Home

Trello is an antidote to project management tools

If you’re anything like me, then you’re not the greatest fan of project management tools. When I say “project management tools”, I’m referring to large, sprawling application systems such as JIRA that businesses large and small alike seem to gravitate toward for project and issue tracking. As a side effect of being designed primarily around enterprise use cases, the feature sets are often labyrinthine and overwhelming.

For certain types of users, such as business analysts, this can be a boon; workflows can be infinitely tweaked and modified, issues can be categorised and filtered, moved in and out of sprints. And in the rare event there’s something that isn’t supported, chances are there’s a third party plug-in that will do it.

A typical JIRA issue I might encounter, including typical filled:unfilled field ratio.

But for me, all of this information and process management can quickly become overwhelming.

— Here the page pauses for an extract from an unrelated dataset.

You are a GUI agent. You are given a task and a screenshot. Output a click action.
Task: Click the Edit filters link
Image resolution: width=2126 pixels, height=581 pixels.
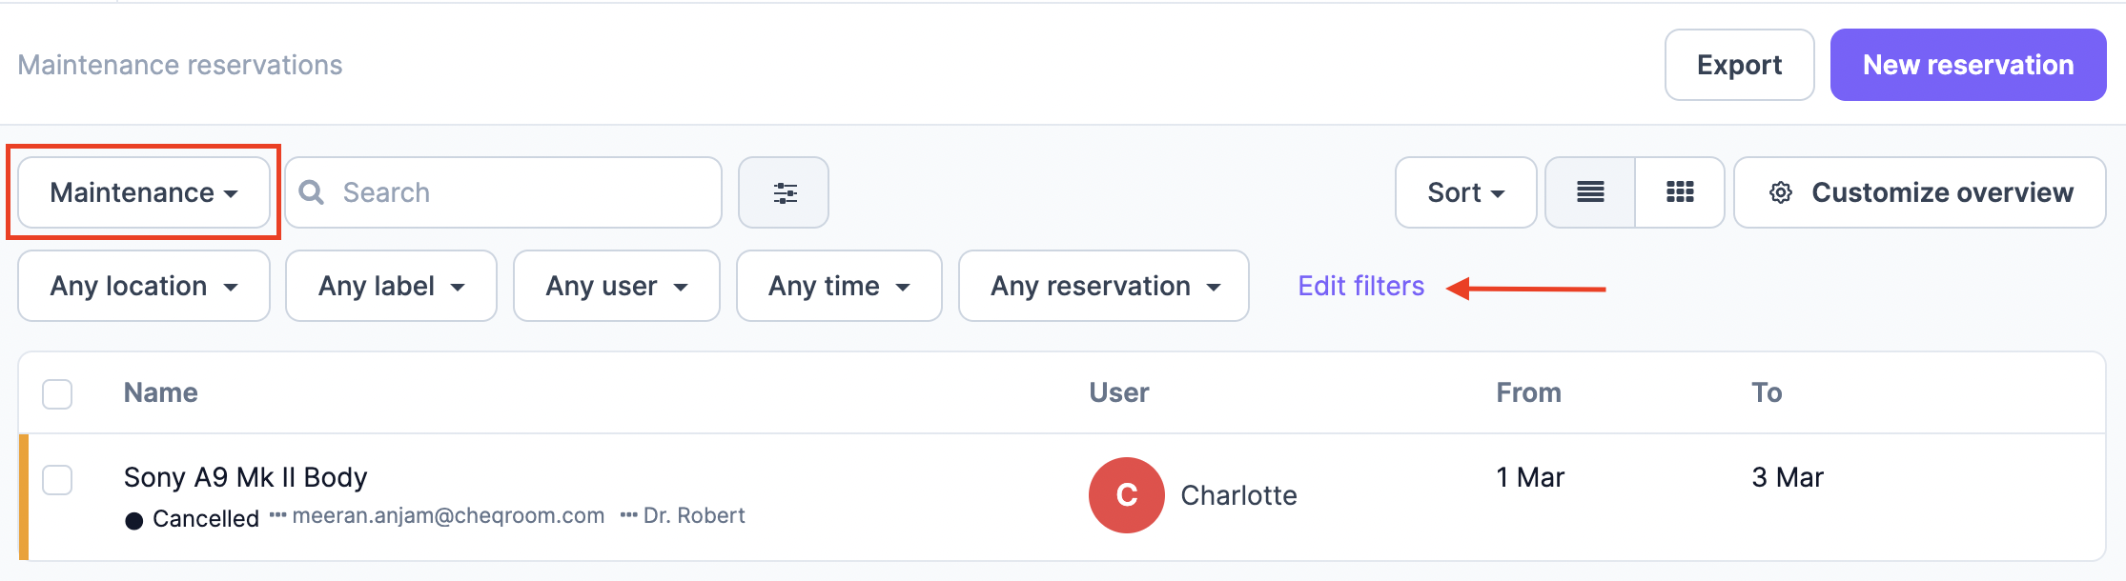pos(1360,286)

Not only can it detract from the core requirement that is supposed to be represented, whether that be a bug fix, a new feature, or something else, but it’s also high friction. What do I mean by high friction? For me, when a task becomes wrapped in this level of process management, the emphasis is moved away from getting the task done, and instead toward digital paperwork: keeping the formal process in order and up to date.

This isn’t to say that formal process and thorough issue tracking doesn’t have its place, but when I’m trying to get stuff done, I’m just trying to get it done. Which is where Trello comes in.

Trello loosely takes a kanban approach to project management, where work is spread across a single board and split into cards, showing where each piece of work is in the process. I say loosely, because Trello doesn’t prescribe any sort of workflow to my boards, nor to my cards.

One of my Trello cards

The kanban approach to project management is great, because it gives an at-a-glance view of the status of a project, and importantly, any bottlenecks that may be unnecessarily delaying delivery. Andrew Connell has a thorough write up on implementing kanban with Trello. What Trello does is take this format, of cards in columns on a board, and lets me then go ahead and do whatever I like with it.

Using Trello feels liberating when coming from a regimented system like the typical process control of JIRA. I can create a new card by typing the text for it and pressing enter, and it’s done. It’s in the right column so I know it won’t get missed, and I can come back to it later.

And while cards can be just text and nothing more, there are plenty of other options available on a per-card basis. For example, the card above has a blue label. On the board this card comes from, I use labels to signal what system a card relates to, but Trello provides the ability to set names for labels, and use them however I want.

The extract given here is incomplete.